Looking at bills can be a headache, but there’s no better way to get a sense of your family finances.  If you’ve  done that during your marriage and  now find yourself facing divorce, you at least know where the money’s been going.    Coming up with a measurement of  lifestyle  while married is a starting point  for  discussions around what you might require to maintain “similar” lifestyle once your divorced and on your own.

How do I know if I need Financial Advice in my Divorce?

By Eva Sachs CFP CDFA

Certified Divorce Financial Analyst and Founder of Women in Divorce Financial

“  I just want what’s fair …I just want what I’m entitled to.”

If it was just that easy, divorce lawyers & courts wouldn’t be busy.

My  approach for divorcing women is from the perspective “ what  do I need to be OK?”

I believe that most divorcing women do want to arrive at a settlement that works for both partners.

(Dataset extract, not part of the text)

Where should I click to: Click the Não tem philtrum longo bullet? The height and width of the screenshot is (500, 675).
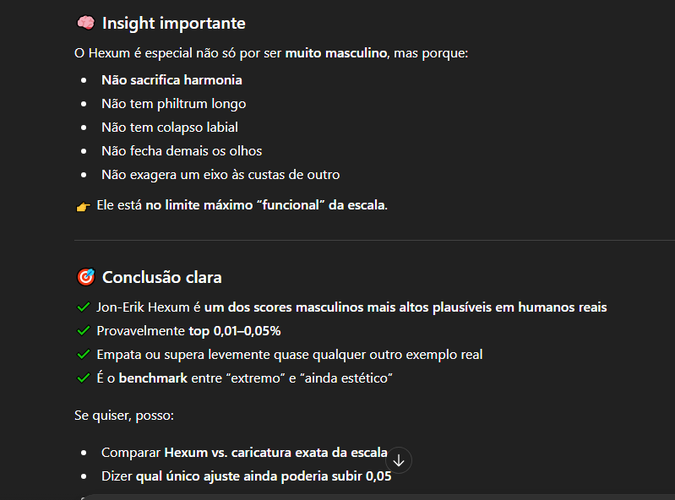[x=173, y=104]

What’s missing in most divorces processes is financial expertise.

How do you know if you need financial advice in your divorce?

If any one of the situations listed below is your case, you have good reason to get some expert financial advice

  • You don’t understand your situation
  • You have a good income and a busy schedule, so you would be better off if someone else did the paperwork
  • You want to be sure you’re doing the right thing and have the confidence of knowing it’s being done right
  • The division of marital assets and debts is unequal
  • Home or real estate  is being kept to sell later
  • Major asset is being divided or sold
  • One or both spouses are self-employed owners

With expert financial advice early in the divorce process, women can increase their chances for arriving at a settlement that works.

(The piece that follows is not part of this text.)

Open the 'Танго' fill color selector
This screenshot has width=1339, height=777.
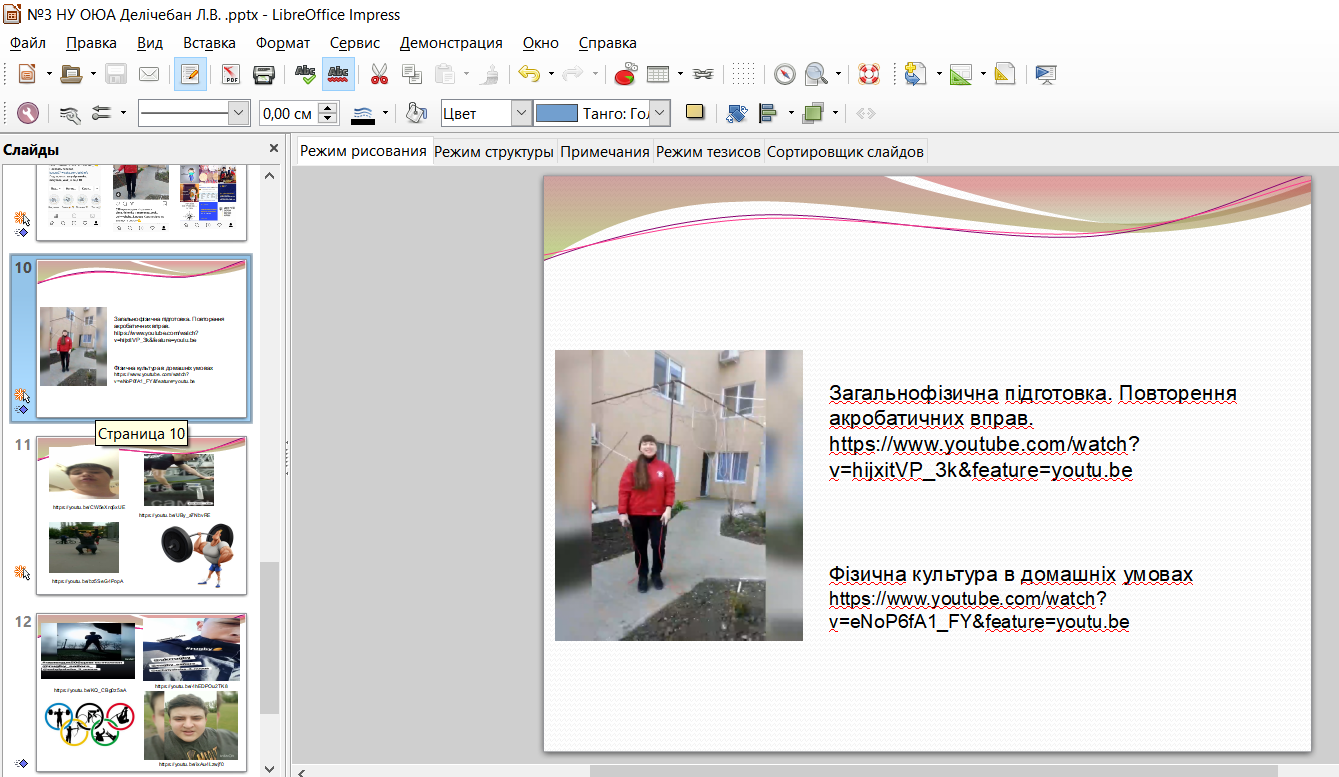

Are you Financially Prepared for Divorce?

By Eva Sachs CFP CDFA

Certified Divorce Financial Analyst and Founder of Women in Divorce Financial

 “Why didn’t I pay more attention to our family finances?”

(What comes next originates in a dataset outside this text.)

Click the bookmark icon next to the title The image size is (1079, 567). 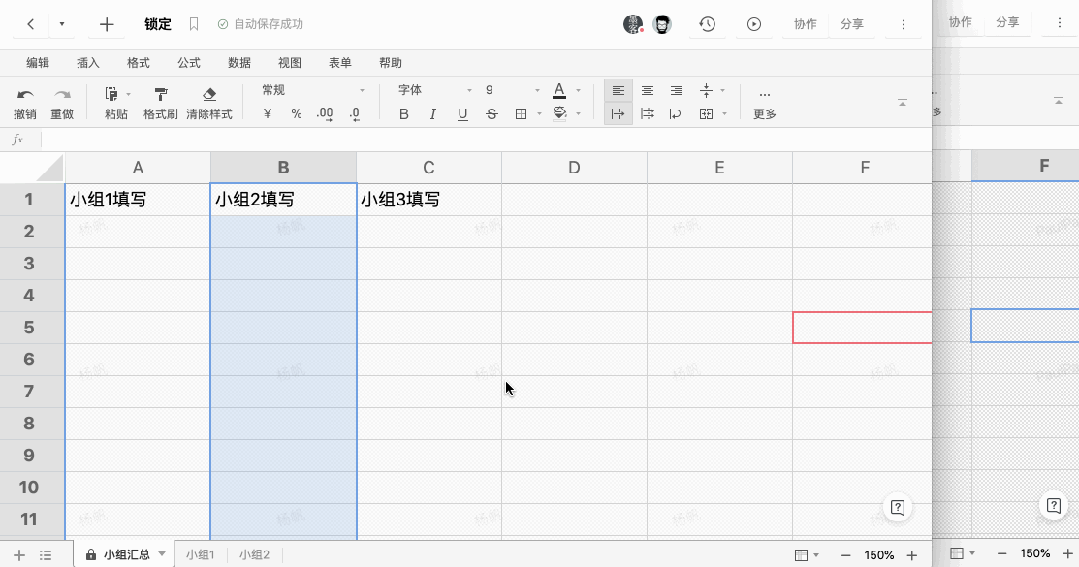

I frequently hear this from women who find themselves facing divorce.  This is the time for women to start to make constructive and knowledgeable decisions about their money and their future. It’s never too late to get started.

Here are some steps you can take to get financial prepared for your divorce. (Frankly it’s good advice even if you aren’t facing divorce)

Pay Attention to the Household Finances
You should attend meetings with insurance agents, accountants, financial planners and lawyers. You should also look over monthly bank statements and credit-card bills. Ask about your husband’s company benefits including bonuses, other “perks”,  company pensions, and other savings  plans, etc. Keep a list of all bank and brokerage accounts and insurance policies.

Don’t lose your Financial Identity
You always want to maintain your own credit identity. Check if your credit cards are in your own name or if you are simply an authorized user as a lack of credit history can work against you.  You should have three bank accounts (his, hers and ours) and maintain separate credit cards.

Keep Your Skills Fresh
While you might welcome the chance to stay home with your kids, the longer you’re out of the work force, the harder it can be to jump back in. Women often face lowball wages or lower job titles when they try to return to work after a long hiatus.

Save for Retirement
Many married women don’t make retirement-saving a priority. If the husband is the primary wage earner, the wife often trusts her spouse to save enough for their collective golden years. A woman spending her retirement savings, (sometime all on legal fees),   is particularly distressing considering that women, on average, live six years longer than men.

Get Financial Guidance
When women are going through a divorce, they need to determine which assets will help them pay their bills and reach their long-term goals. Too many women fight for the home to avoid uprooting their children, only to find that they don’t have the cash flow to pay for it.

Divorce is not only the end of a marriage but it is the breakup of an economic unit. Financial awareness will go a long way to help you feel more in control and better equipped to make reasoned decisions.